Il y a aussi celles et ceux qui au nom de « la communauté musulmane opprimée » ont patiemment tissé des réseaux d’entraide vis à vis de minorités reléguées dans les quartiers, abandonnées ou perdues par le pouvoir central. La nature ayant horreur du vide, ces mouvements ont remplacé dans la sphère sociale et culturelle le rôle que le parti communiste tenait naguère dans les « banlieues rouges ».
De nouvelles convergences d’intérêts ?
Qu’il puisse y avoir convergence d’intérêt entre une certaine gauche et les islamistes dans la défense des nouveaux « damnés de la terre » est alors logique. Mais qualifier globalement ces rapprochements d’« islamo-gauchisme » supposerait de se livrer auparavant à une analyse fine des diverses situations politiques locales et de leurs stratégies d’alliance.
Parallèlement, ce qui est qualifié de « camp laïque » regrouperait un arc allant de la gauche à l’extrême-droite… Là aussi, le simplisme fait son œuvre, alors que les sensibilités et les stratégies électorales sont pour le moins divergentes – voire pour l’extrême-droite essentiellement de circonstance – simplisme que l’on se gêne pas de pimenter à la sauce islamophobe.
Chez les jeunes, une laïcité « à l’américaine » de plus en plus populaire
Troisième mouvement profond que les pédagogues doivent prendre au sérieux, le découplage entre la tradition laïque issue de la IIIe République et de la loi de 1905 avec la montée des valeurs de liberté individuelle et de tolérance, là aussi inspirées du modèle communautaire anglo-saxonNous avions pu déjà constater sa réalité dans les cours d’EMC sur la laïcité, notamment à la suite de la loi sur l’interdiction des signes religieux ostensibles à l’école de 2004….
« Les Français, c’est les autres »
Documentaire sur les jeunes Français de banlieue (2015, FR2)- Malaise identitaire chez les jeunes de banlieue – Mohammed Ulad-Mohand, cinéaste, Isabelle Wekstein-Steg, avocate.

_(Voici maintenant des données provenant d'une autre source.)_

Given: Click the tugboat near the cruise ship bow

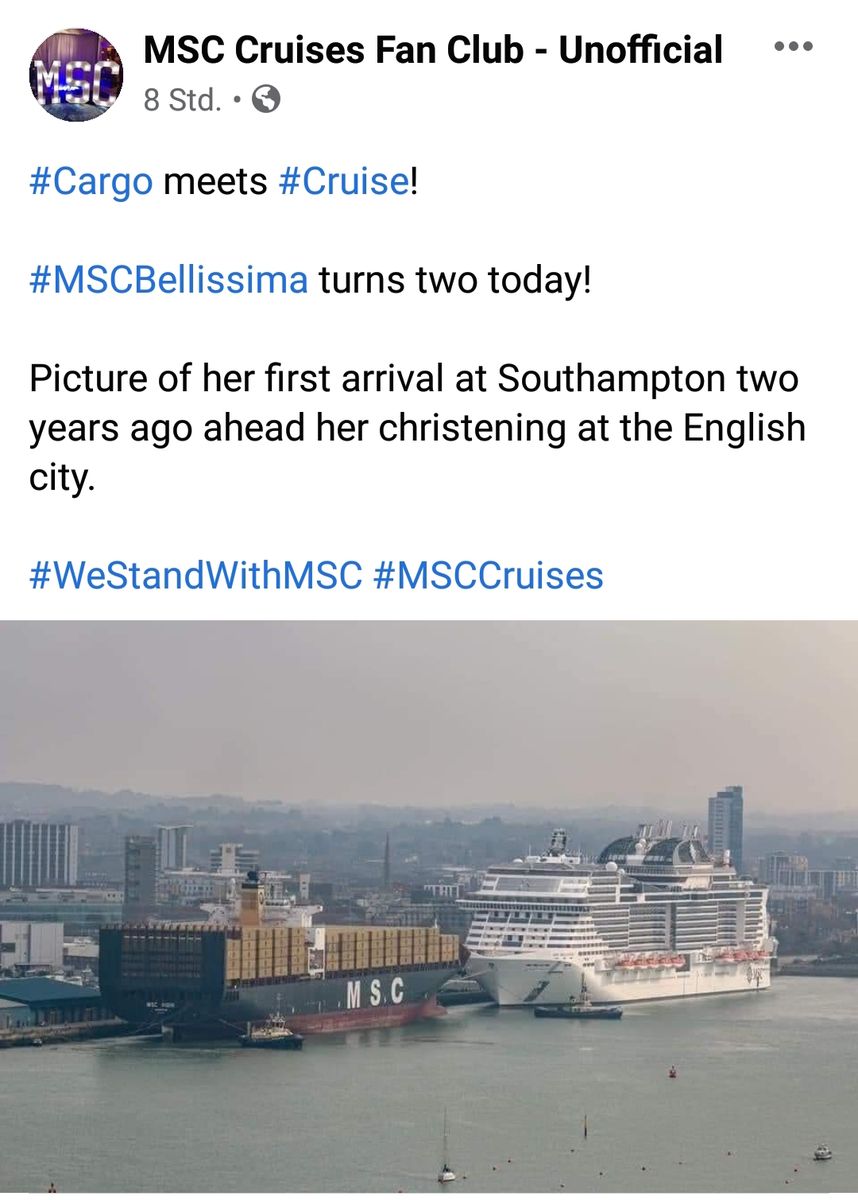Looking at the screenshot, I should pos(578,1007).
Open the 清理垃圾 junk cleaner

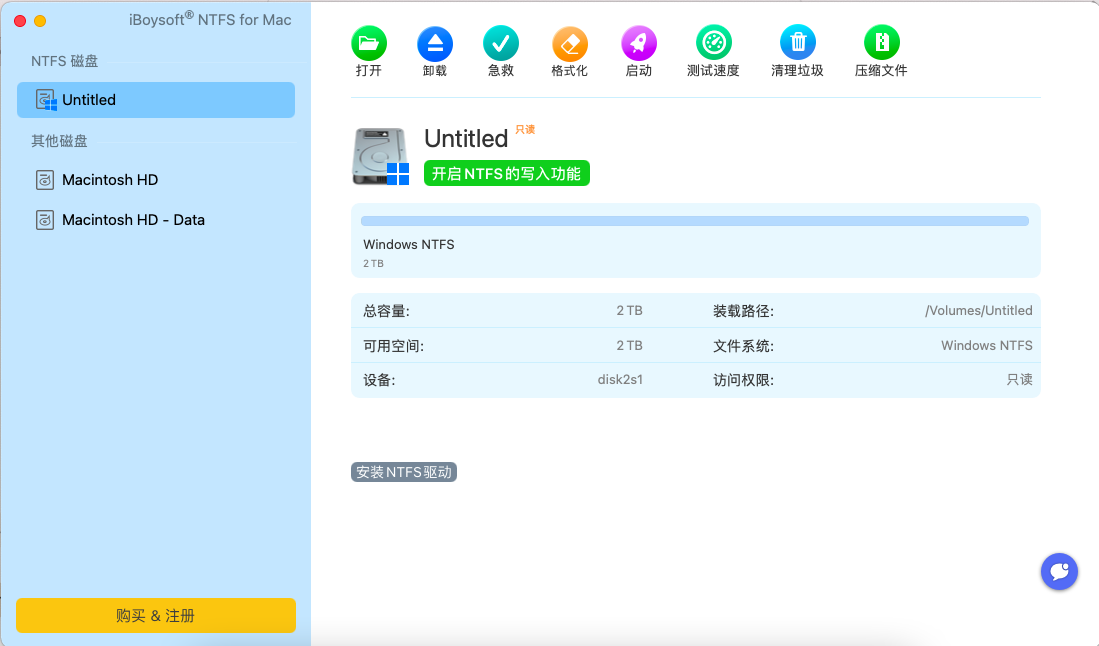click(797, 41)
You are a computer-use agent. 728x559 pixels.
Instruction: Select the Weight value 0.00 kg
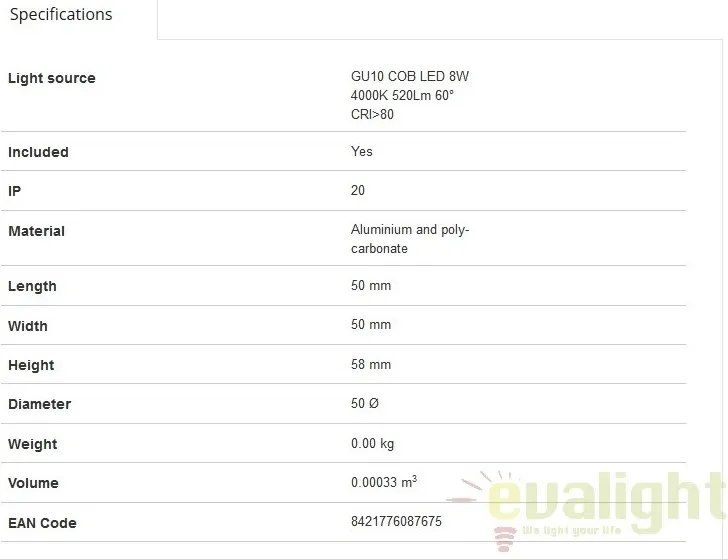pos(372,443)
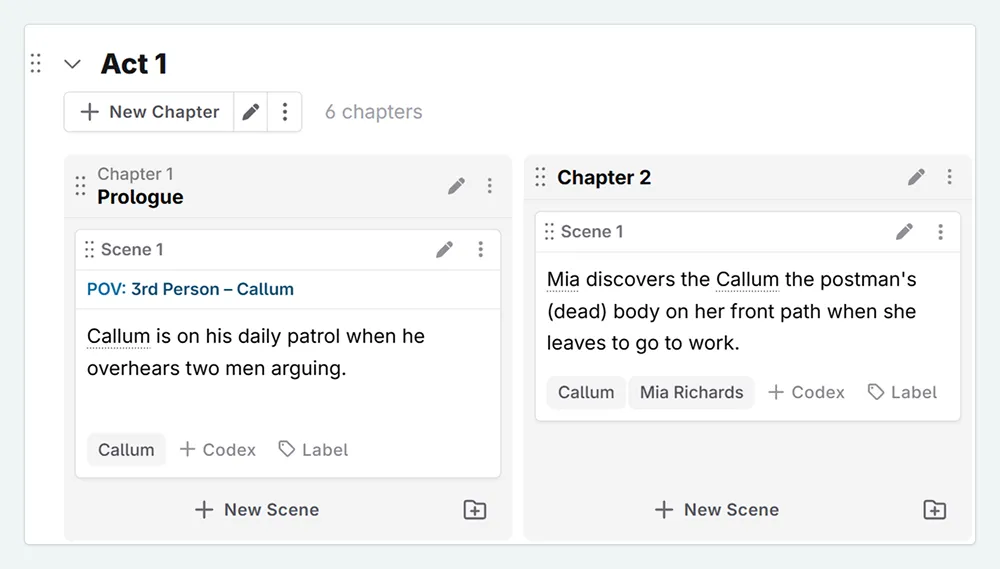Click the Chapter 2 drag handle

pyautogui.click(x=540, y=177)
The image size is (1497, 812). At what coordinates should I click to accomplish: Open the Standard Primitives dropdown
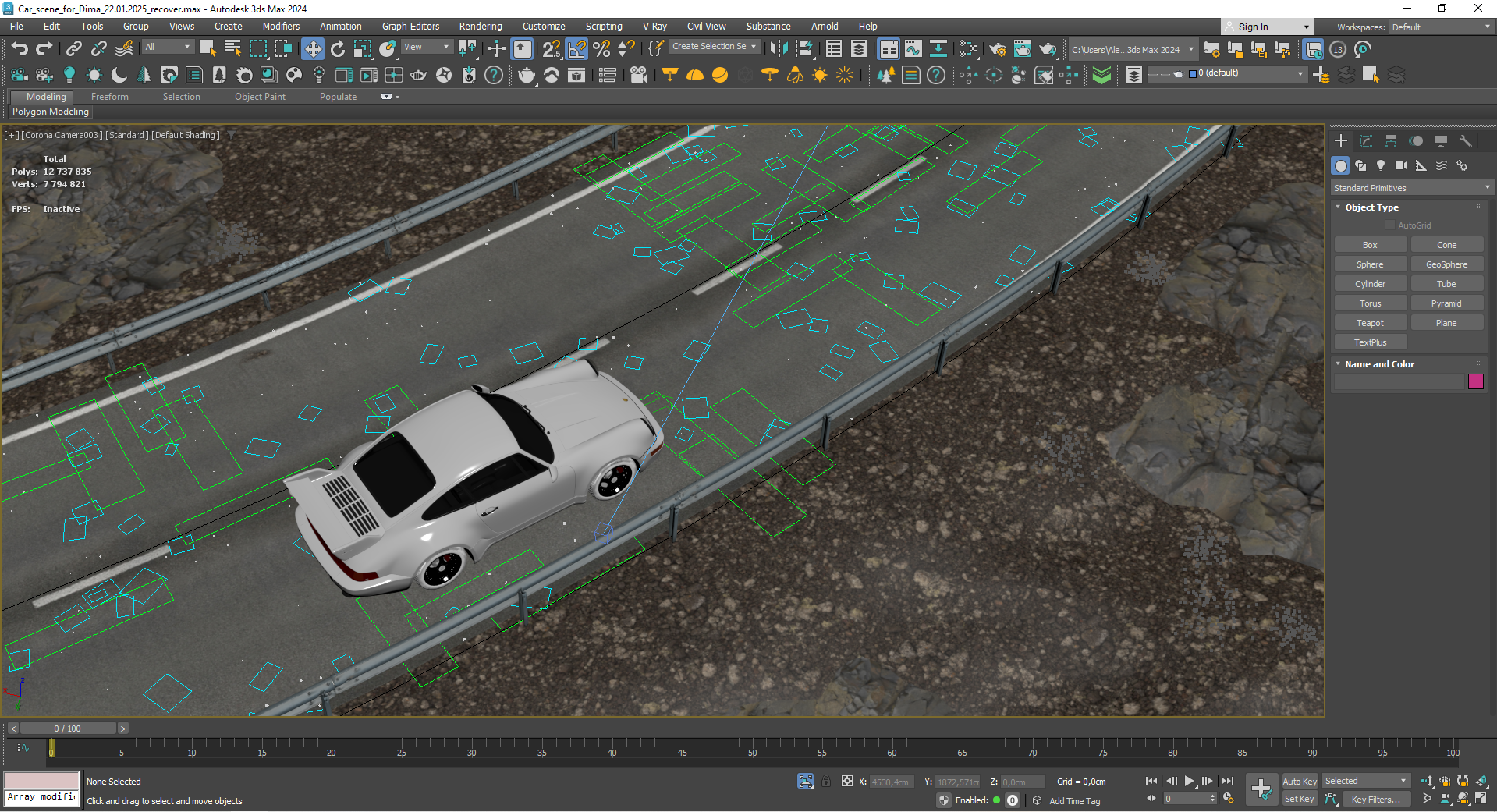click(x=1411, y=188)
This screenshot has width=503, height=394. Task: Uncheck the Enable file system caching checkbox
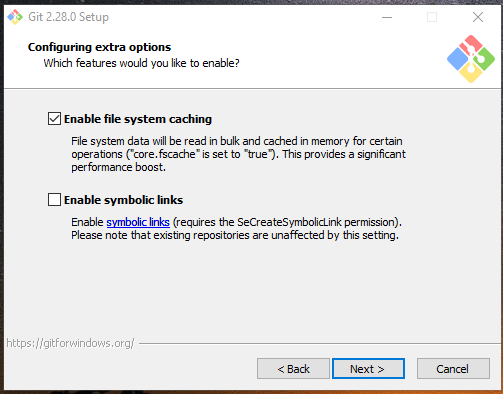click(54, 119)
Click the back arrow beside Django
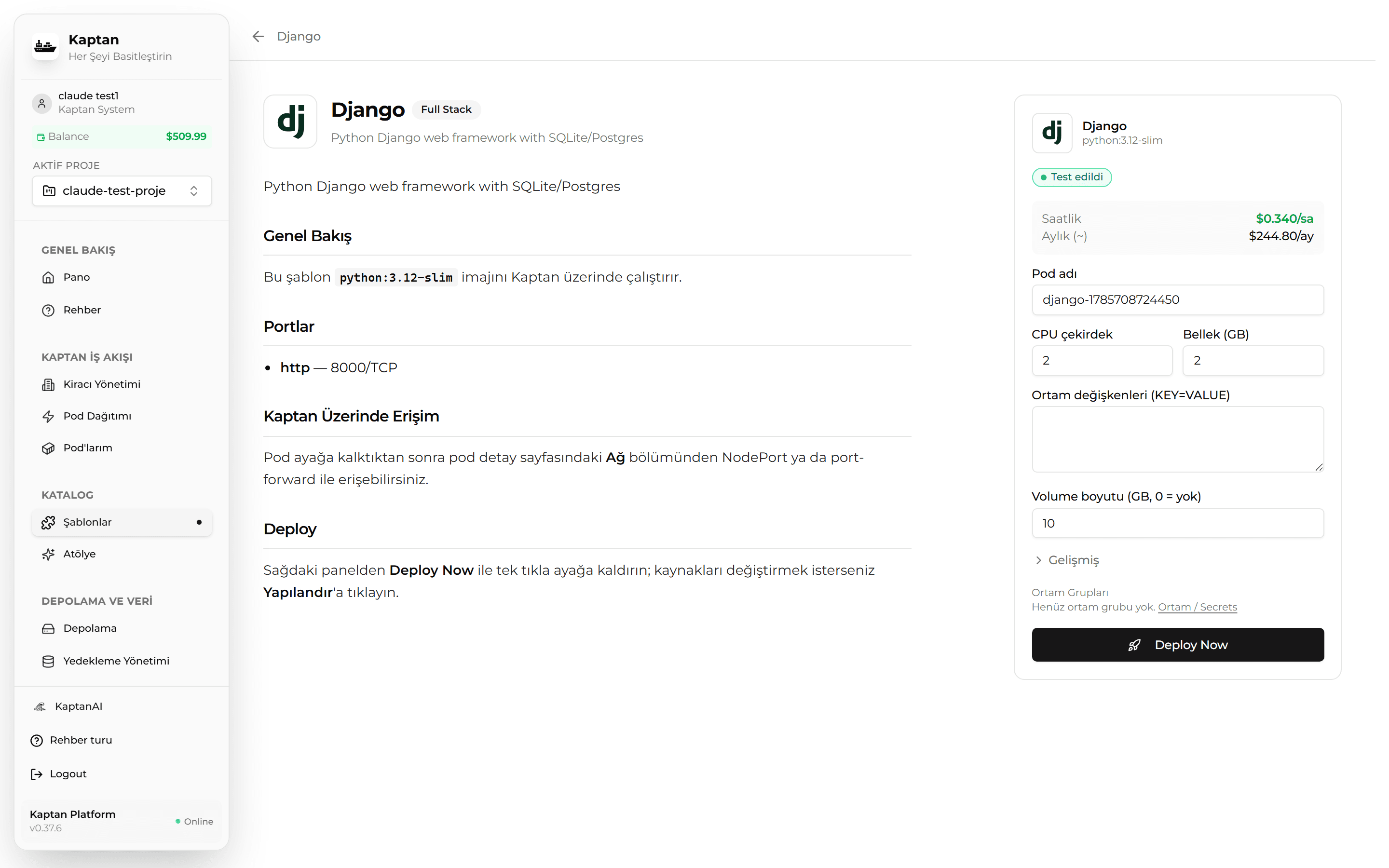The height and width of the screenshot is (868, 1389). [259, 37]
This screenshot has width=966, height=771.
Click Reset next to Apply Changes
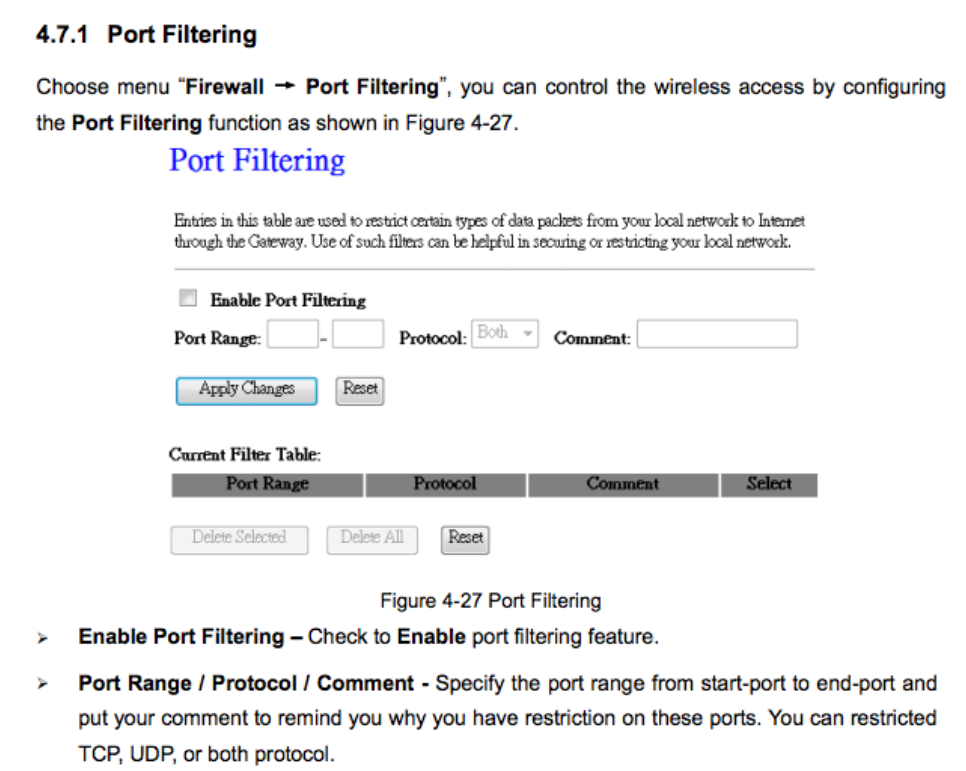click(x=360, y=389)
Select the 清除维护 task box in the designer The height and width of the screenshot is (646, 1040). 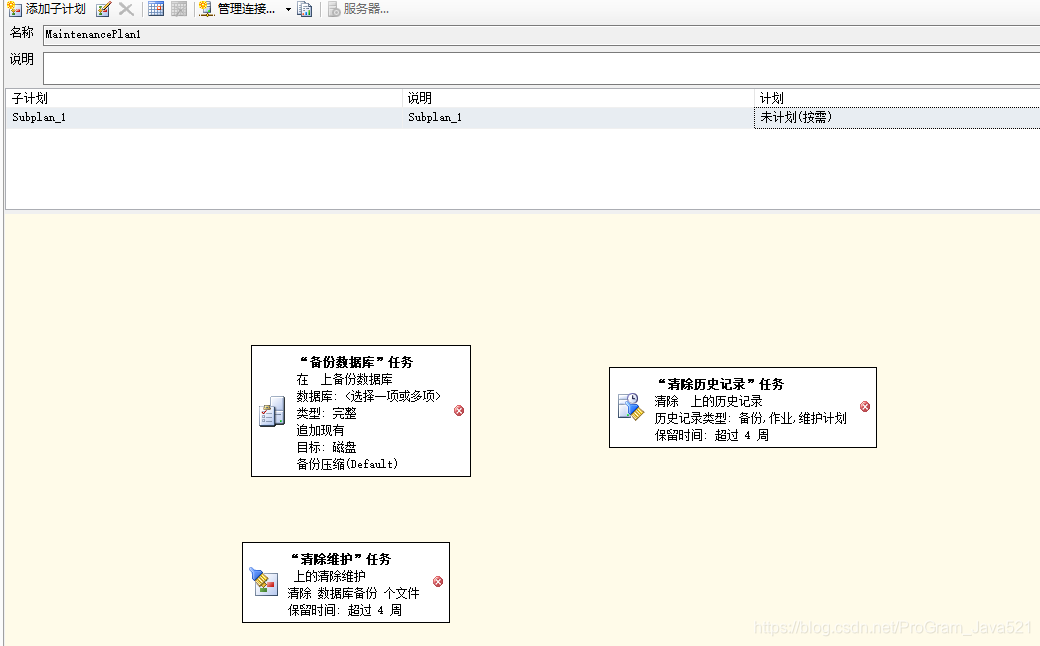(x=345, y=582)
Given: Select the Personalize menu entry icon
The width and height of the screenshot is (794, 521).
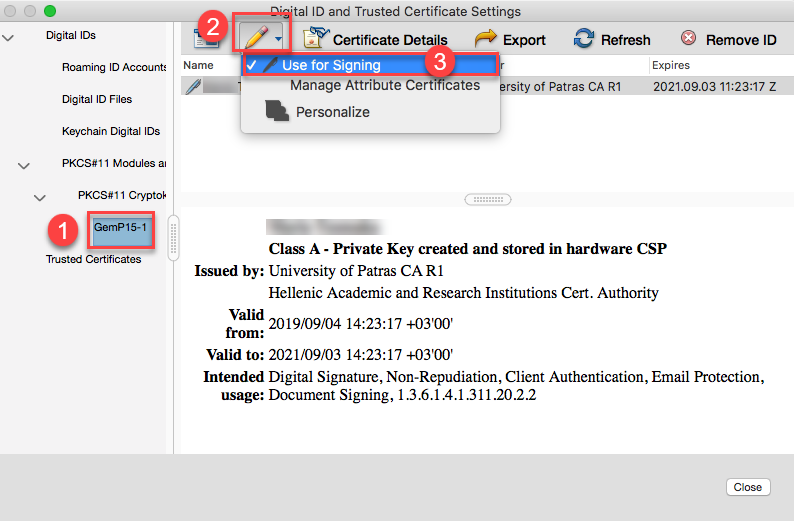Looking at the screenshot, I should (x=276, y=111).
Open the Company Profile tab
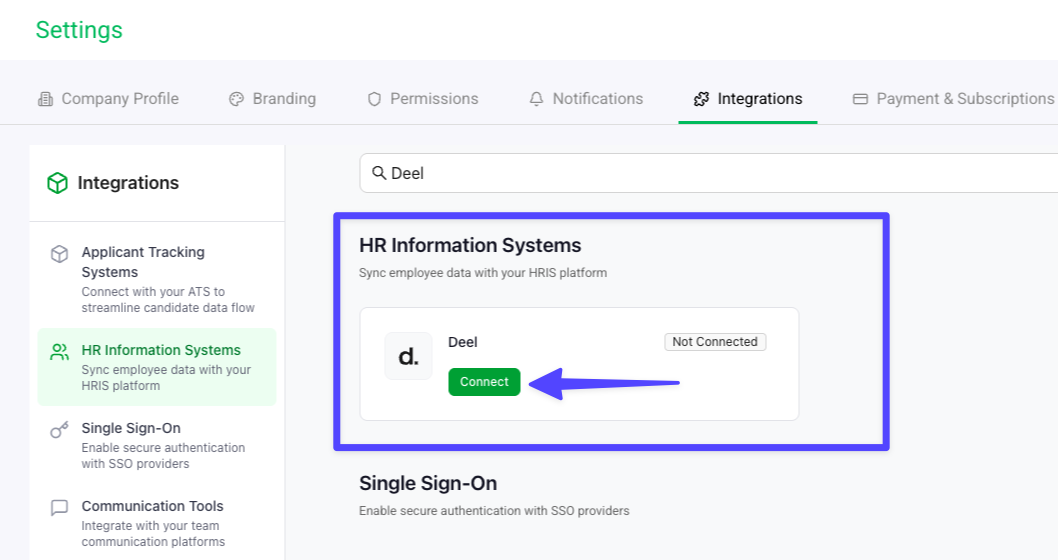Screen dimensions: 1058x560 pyautogui.click(x=119, y=99)
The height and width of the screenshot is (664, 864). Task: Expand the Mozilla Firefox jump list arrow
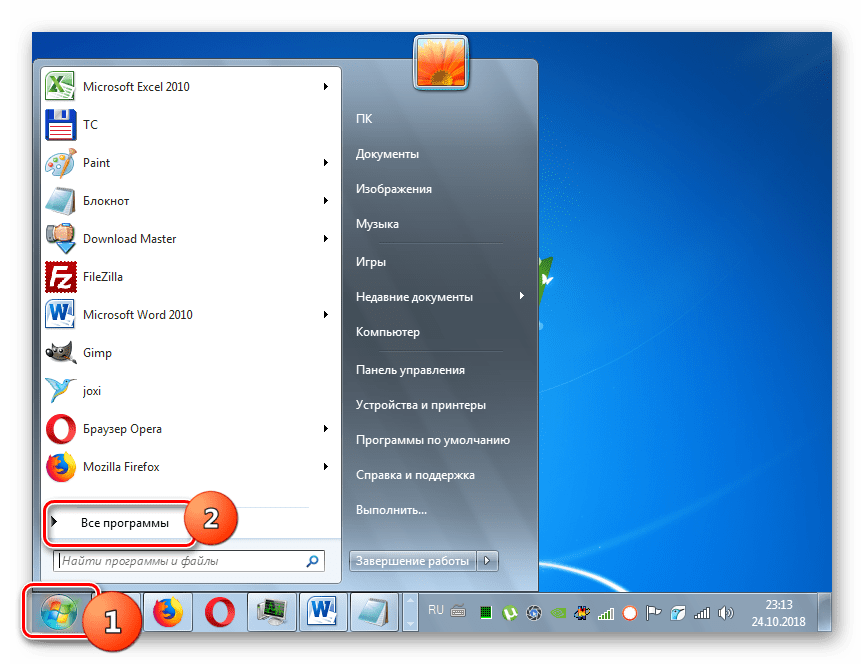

Ce fossé a continué de se creuser tout au long de la réaffirmation d’une laïcité devenue « de combat » à la suite des attentats islamistes qui ont ensanglanté la France dans les dernières décennies. Le sondage IFOP du 3 mars 2021 confirme selon l’hebdomadaire Marianne « l’existence d’une fracture générationnelle » : les lycéens s’y révèlent, au contraire du reste de la population française, ouverts à l’expression de la religiosité dans l’espace public et majoritairement hostiles à la liberté de critique des religions.Il est d’ailleurs intéressant de noter qu’en recherchant ce sondage dans Google on constate en première page un large consensus des médias sur le sujet – médias qui s’écharperaient sans hésiter sur les 2 premiers mouvements décrits plus haut…».
Or si une forte majorité d’élèves musulmans souhaitent l’abrogation de la loi de 2004 et la possibilité de pratiques communautaires séparées dans l’espace public, c’est aussi le cas d’une courte majorité de lycéens toutes cultures confondues, alors que 71% de ces mêmes lycéens se déclarent soit athées, soit non-religieux.
Il faudra creuser ce lien entre le libéralisme des jeunes en matière de libertés religieuses et la revendication de ne pas critiquer l’islam. Comment ne pas voir par exemple, dans la notion bien mal partagée de « respect », une injonction qui ne va guère avec l’apprentissage de la citoyenneté, la formation d’un esprit critique, la construction d’arguments, si chère à notre tradition des Lumières.
En la matière, l’école est à la croisée des chemins.